McGill is offering a funding for a fellowship that looks awesome. It's up to $30,000 to do any project anywhere in the world. The stipulations are that it needs to address a need expressed by the community, be realistic, and be sustainable. Pretty easy, right?
That's why I decided to go for it. Usually I don't even read those types of emails, figuring they aren't available to me or that me/my ideas would be good enough anyway so why bother? But getting into McGill and doing pretty well here has boosted my ego, so I got all excited about it, drafted a basic plan, and started mentioning it to my contacts to see what came back. The response was positive, so I felt good. I've been really excited about it and thinking about it a lot, and I enjoy thinking about it and planning it.
I went to an info session about the grant today to check out the competition, and I am so disappointed. One of the criteria I had somehow overlooked is that you need to be a Canadian citizen or permanent resident. HOW DID I MISS THAT?!??!$ At first I was crushed. Now, though, I don't care. I have a good idea, the experience and credentials needed to back it up, and I'm going to try and do it anyway. I'm going to continue reaching out to my contacts, try to make new ones, and look for alternate sources of funding.
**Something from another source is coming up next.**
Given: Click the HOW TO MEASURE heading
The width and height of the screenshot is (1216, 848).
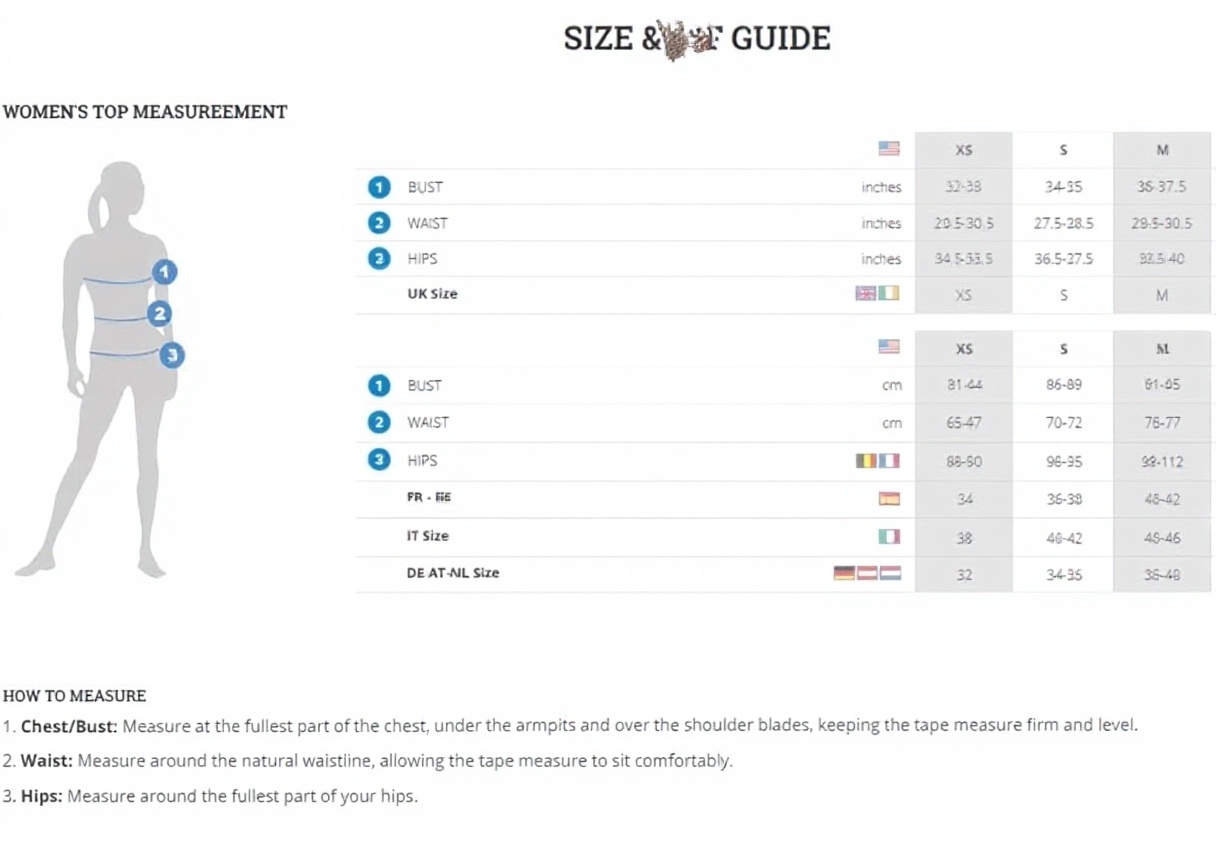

I'm on a mission!
Thursday, November 17, 2011
Wednesday, November 9, 2011
daycare
A few weeks ago I was really excited. I got the internship I had wanted since I first heard about it back in New York. I went in, optimistic and ready to learn, only to be stopped in my tracks. Now, only a few weeks later, I greedily log my hours, knowing that every hour I write down is one less I need to complete. One less day I need to go back.
I've made a few friends and my supervisor is nice. The one above her, not so much, but there’s nothing I can do about that. Also, my job is interesting on paper. Why is it, then, that I feel like I go to adult daycare every day?
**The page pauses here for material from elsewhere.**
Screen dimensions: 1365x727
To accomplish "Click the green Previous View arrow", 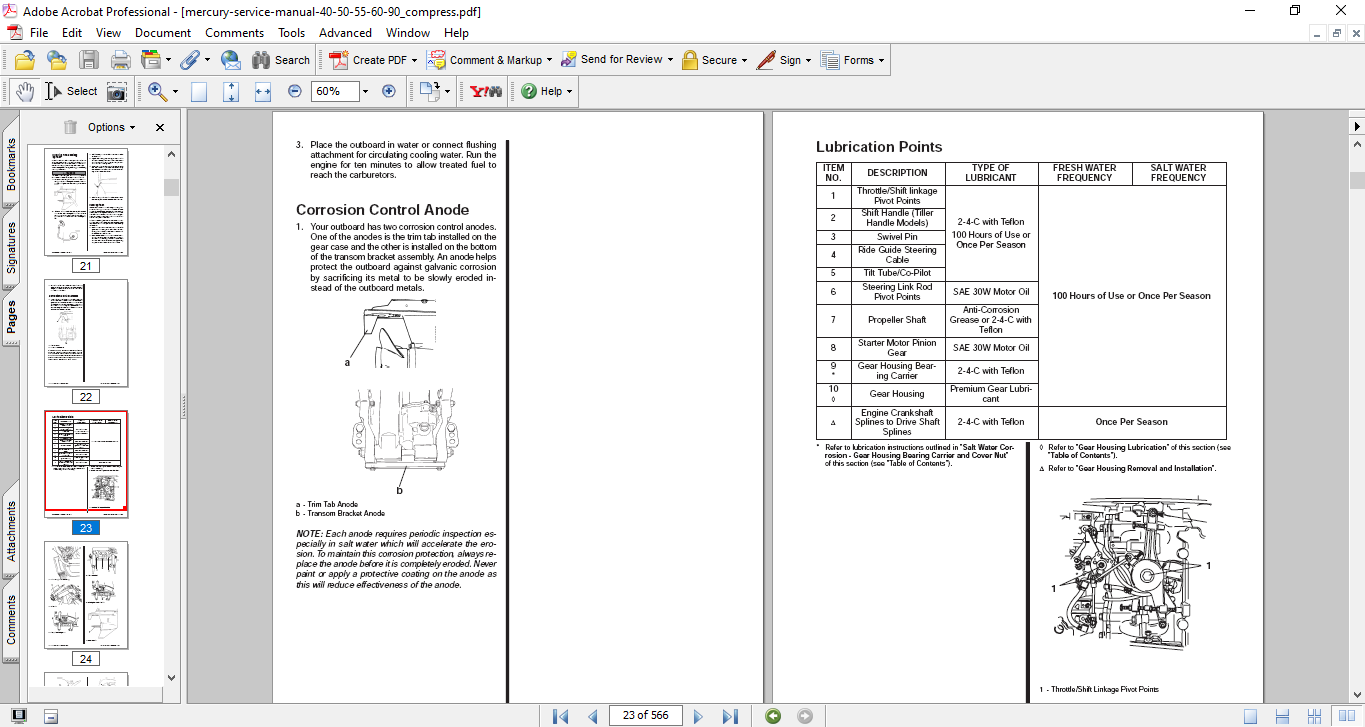I will pos(772,716).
Don’t be late! Even five minutes will earn you a reprimand.
Don’t talk! Even though our office is set up in desk clusters according to project so you can talk to your coworkers.
Don’t take breaks! I’m allowing myself some leeway here, but the consensus among the other interns is that internet breaks are trouble. No facebook, no gmail, not even for five minutes an hour.
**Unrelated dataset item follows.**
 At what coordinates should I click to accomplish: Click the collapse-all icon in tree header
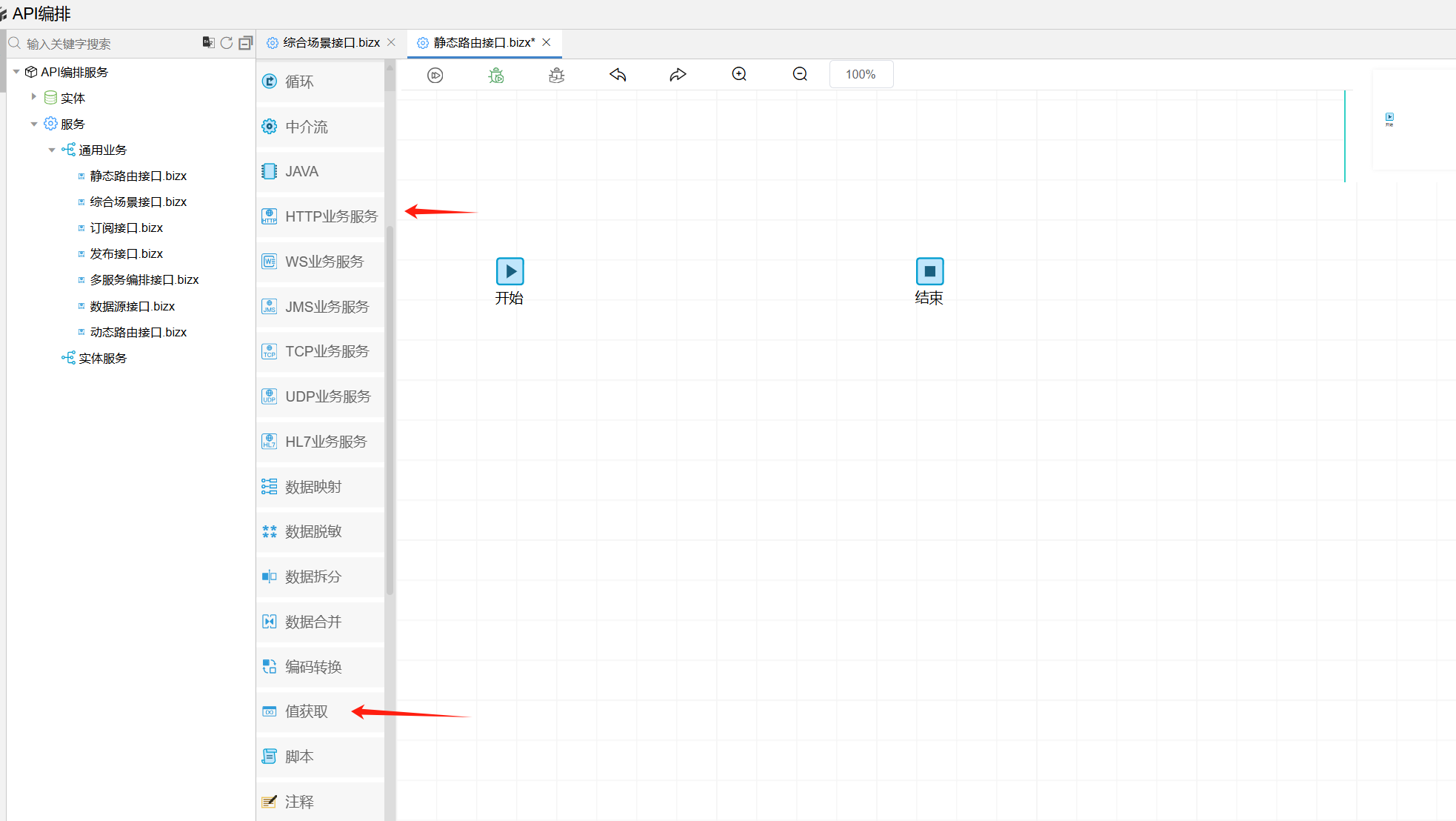pos(246,43)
So what do you do to give your brain a break, I asked them. Apparently they water the plants, do their dishes, make coffee.. yanno, more work. To take a break from work.
Is there something I’m missing here? I know I come here to work and that it is a job. But really, I feel like I come here and keep my head down for nine hours a day to do nothing. My assignments are not important, and they are few and far between. Right now I’m almost done with something not due for another week and a half, so I do a bit every day but spend time doing homework whenever possible. I’m not growing here. I’m not learning much except that working in an office sucks and maybe I was wrong when I thought this is what I wanted to do with my life. Who could stand to do this every day until they’re 65?!
I just need to pull through for another 3.5 months and get on with my life.